I have seen Sabine Pagliarulo at work, and she works with a full mind and a full heart. She moulds precious stoneware and produces her own glazes. The cooking temperatures are high and the surfaces vibrate between rough strata of patinae, oxides and spongings. Nothing is left to chance in her work. She overcomes all doubts to achieve a fresh, light and definite result.
This is one of those cases in which bare matter is ennobled by personal technique, and by the obstinacy with which Sabine works at the surface of things. Her artistic course has traced its path from classical approaches to all the forms of clay-making: terracotta, raku pottery, porcelain, and now high-temperature firing. But her value as an artist does not originate from following the rules: it is more a question of intuition, of craft and innate elegance. Her sculptures are not merely jobs well done – they are of the same substance as nature. Sabine Pagliarulo feeds on organic, vegetable nature.

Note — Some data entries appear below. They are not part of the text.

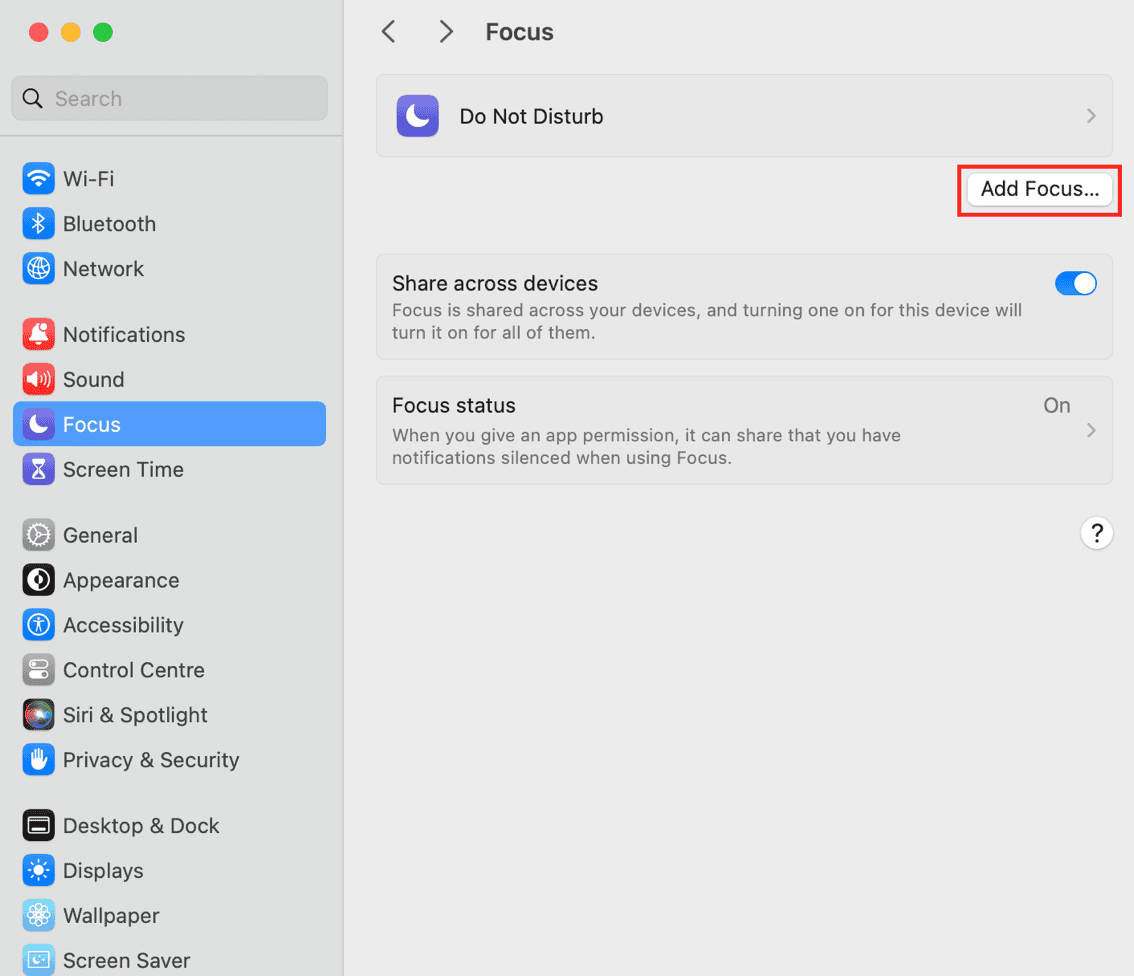The height and width of the screenshot is (976, 1134).
Task: Go forward with the right arrow
Action: 446,32
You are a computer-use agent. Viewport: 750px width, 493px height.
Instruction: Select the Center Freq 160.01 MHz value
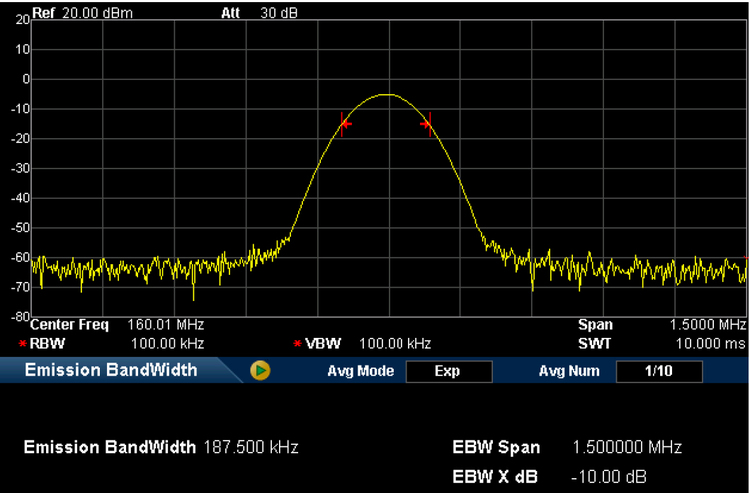coord(166,325)
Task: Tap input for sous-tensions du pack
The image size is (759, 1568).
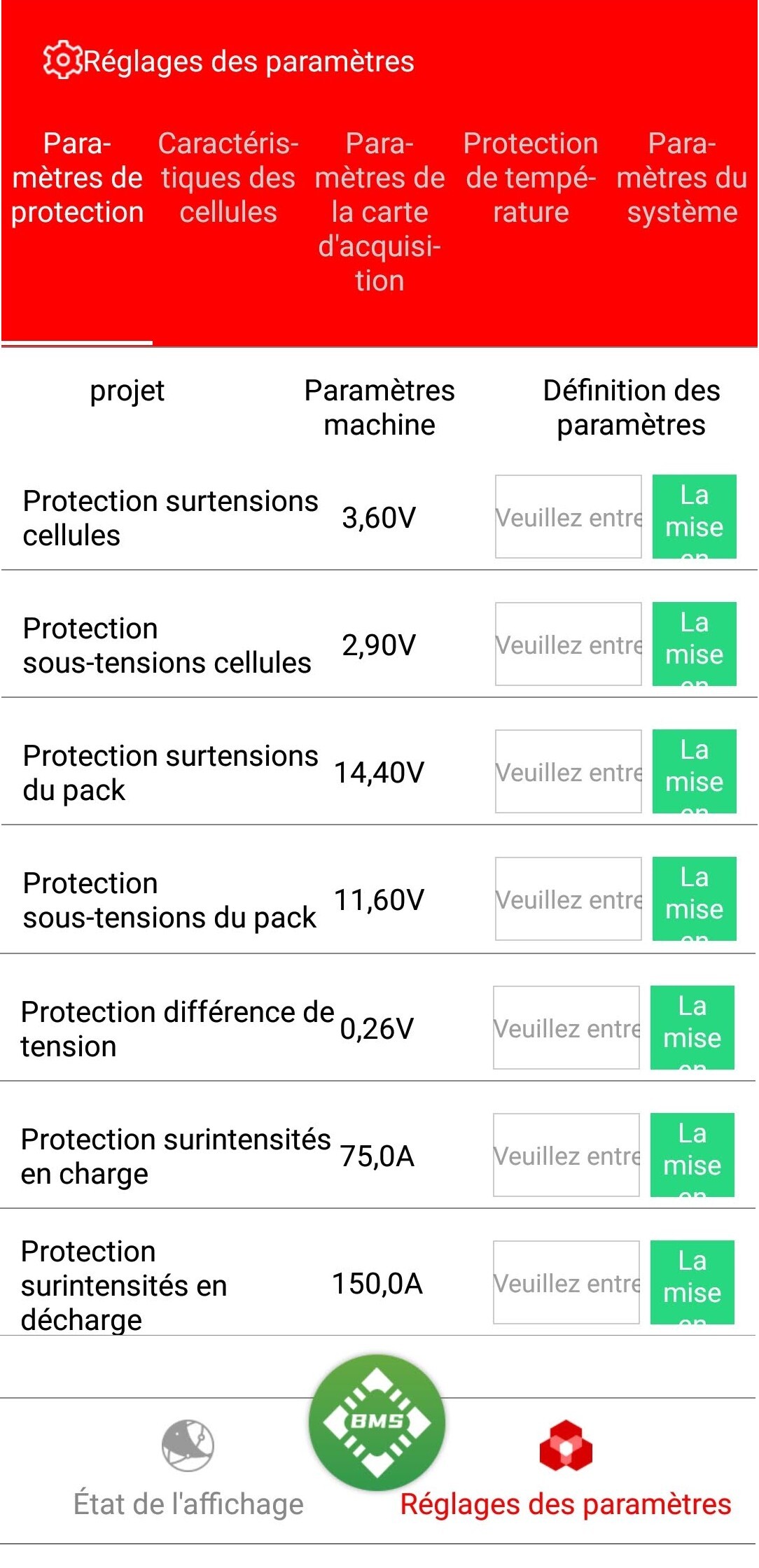Action: click(x=568, y=899)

All of this artist’s work is done with great skill, but in very personal fashion – at the crossroads of genres, mixing different tendencies, at the very edge of representation.
Stylistically, Pagliarulo’s works are at the forefront of this decade’s ceramic techniques. They reproduce the current mood and climate, but they stop just short of becoming obvious and predictable.
By turns informal and rich in naturalistic inspiration, all of Sabine’s works must be mounted on an ideal stage. It is as if we were in front of a sumptuously laid table, and as she herself likes to say: “Every piece takes part in a theatrical production unveiling a world that is full of memories and emotions – a near-dreamlike world, where sculpture finally discloses its contemporary and aesthetic purpose.”